Television news microphones outside the Thurgood Marshall federal courthouse in New York, US, on Tuesday, December 28, 2021.
Angus Mordant | Bloomberg | Getty Images
More than 1000 federal judges they asked American courts system to help remove personally identifiable information from the Internet as part of a program implemented after the son of a New Jersey judge he was murdered in their house.
That’s nearly one-third of active and former federal judges eligible for the program, a spokesman for the U.S. court system told CNBC on Friday. The response to the online cleanup program was detailed in the agency’s annual report released Thursday.
The report also detailed what it called a “dramatic increase threats and inappropriate communication against federal judges and other court employees” in recent years.
There were 4,511 of those incidents in 2021, a more than fourfold increase from 926 in 2015, according to the report. It cited the US Marshals Service, the agency responsible for protecting federal judges and courthouses.
“Some of the cases involved litigants angered by judges’ decisions in the cases,” the report said. “And the home addresses of judges handling controversial cases have been circulating on social media.”
The The Department of Justice’s internal watchdog a 2021 report found that the Marshals Service lacked sufficient resources to adequately protect federal judges and prosecutors.

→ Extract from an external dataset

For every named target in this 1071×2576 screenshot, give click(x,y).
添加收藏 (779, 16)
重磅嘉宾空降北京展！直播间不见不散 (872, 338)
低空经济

Last June, a California man armed with a gun, knife and pepper spray was arrested outside a Supreme Court judge’s home. Brett Kavanaugh.
Federal authorities said the man, Nicholas John Roske, planned to kill Kavanaugh in part because of his expectation that the Supreme Court would overturn federal abortion rights. The court did so less than two weeks later.
Three months before Kavanaugh was targeted, the U.S. court system’s threat management unit began helping judges remove or redact their personal information from websites.
More than 600 judges had participated in the program by November, and nearly 400 more have since, the spokesman said.
The information to be removed includes home addresses, Social Security numbers, bank account numbers and the addresses of the children’s schools and training centers, according to the spokesperson.
National Law Journal first announced that 1,000 judges have signed up so far for the program, which began with Congressional approval in anticipation of the recently passed Judge Privacy Act.
About 3,330 judges are eligible for the program and around 2,300 of them are actively working.
The Supreme Court is conducting its own program to remove personally identifiable information for nine justices of that court.
In December, President Joe Biden signed the Daniel Anderl Judicial Security and Privacy Act, which limits how much personally identifiable information about federal judges can be seen in federal databases. It also restricts the resale of this information by data aggregators.
The law is named after the late son of U.S. District Judge Esther Salas.
In July 2020, a self-described “anti-feminist” lawyer posed as a delivery man when he went to the Salas’ home in New Jersey and fatally shot Daniel, who was celebrating his 20th birthday.
The gunman, Roy Den Hollander, shot Salas’ husband multiple times, seriously wounding him. The judge, who was in the basement of the home at the time, was not injured.
Hollander, who had gathered personal information about Salas from the Internet after appearing before her in the case, died later that day by suicide.